- Stated exercise 1 -
According to the press release, which law authorizes the treble damages that the City Attorney's litigation seeks?
- Stated exercise 2 -
Copy the press release word for word, everything from "SAN FRANCISCO (May" down to "practices typically entail.".

- Text segment -

Herrera sues City-contracted SRO hotel owners for rampant housing violations, false claims

Pervasive code violations, musical rooms, defrauding taxpayers to house city-assisted clients lead to lawsuit about ‘aggressively protecting our most vulnerable residents’

SAN FRANCISCO (May 12, 2014) — City Attorney Dennis Herrera today sued the owners and operators of at least 15 single room occupancy hotels, or SROs, for pervasive violations of state and local laws intended to protect residents’ health, safety and tenancy rights. The defendants, all members of the Thakor family and their array of business affiliates, include SRO hotels whose City contracts obligate them to provide “clean, safe, habitable conditions” for tenants in publicly-funded transitional housing. As a result, Herrera’s litigation seeks to exact the treble damages authorized by California’s False Claims Act for defrauding San Francisco taxpayers — on top of the already significant civil penalties, fees and disgorgement of illegally-obtained profits that unlawful business practices typically entail.

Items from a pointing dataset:
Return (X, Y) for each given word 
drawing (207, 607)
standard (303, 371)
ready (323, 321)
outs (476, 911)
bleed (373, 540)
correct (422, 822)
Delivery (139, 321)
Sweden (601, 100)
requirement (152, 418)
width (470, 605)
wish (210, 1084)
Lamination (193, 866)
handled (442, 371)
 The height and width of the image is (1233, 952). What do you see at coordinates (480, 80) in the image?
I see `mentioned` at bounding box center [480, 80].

- Output 1 -
California's False Claims Act.

- Output 2 -
SAN FRANCISCO (May 12, 2014) — City Attorney Dennis Herrera today sued the owners and operators of at least 15 single room occupancy hotels, or SROs, for pervasive violations of state and local laws intended to protect residents’ health, safety and tenancy rights. The defendants, all members of the Thakor family and their array of business affiliates, include SRO hotels whose City contracts obligate them to provide “clean, safe, habitable conditions” for tenants in publicly-funded transitional housing. As a result, Herrera’s litigation seeks to exact the treble damages authorized by California’s False Claims Act for defrauding San Francisco taxpayers — on top of the already significant civil penalties, fees and disgorgement of illegally-obtained profits that unlawful business practices typically entail.